→ Dataset records
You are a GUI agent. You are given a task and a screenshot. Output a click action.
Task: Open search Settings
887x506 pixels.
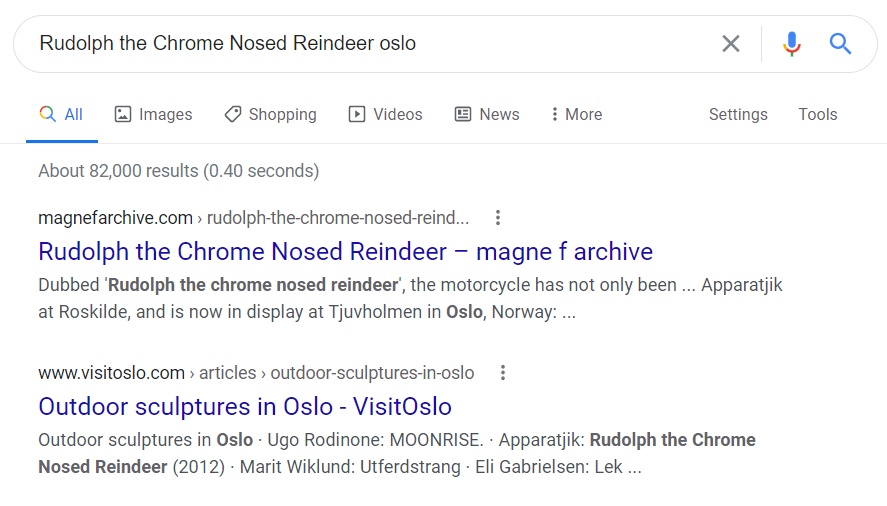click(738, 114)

==

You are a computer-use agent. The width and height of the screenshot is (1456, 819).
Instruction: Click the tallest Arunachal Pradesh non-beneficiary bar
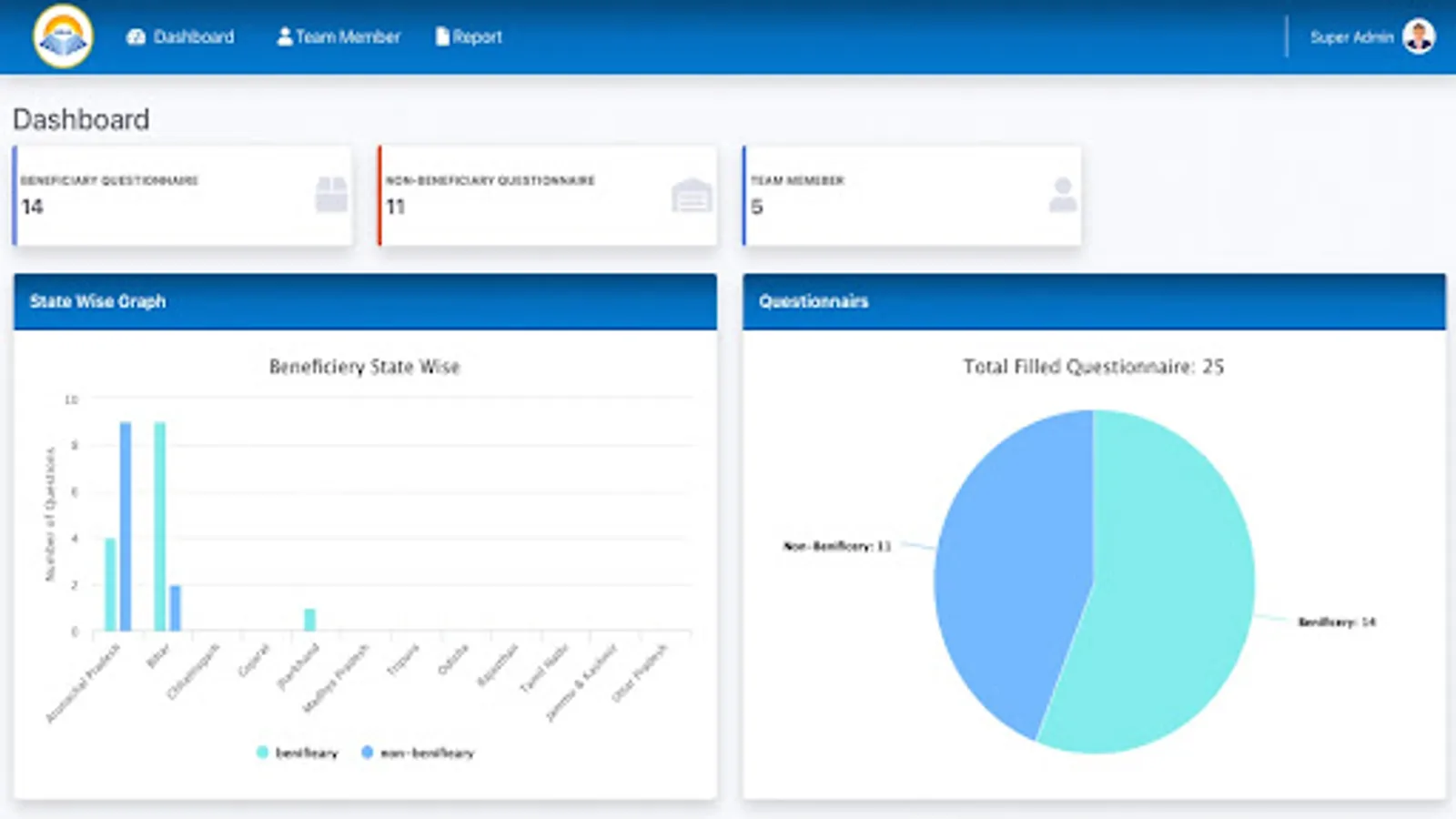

→ Assignment
Return every line in the listing that contains the word "screenshot".

→ Answer to this task
You are a GUI agent. You are given a task and a screenshot. Output a click action.
You are a computer-use agent. The width and height of the screenshot is (1456, 819).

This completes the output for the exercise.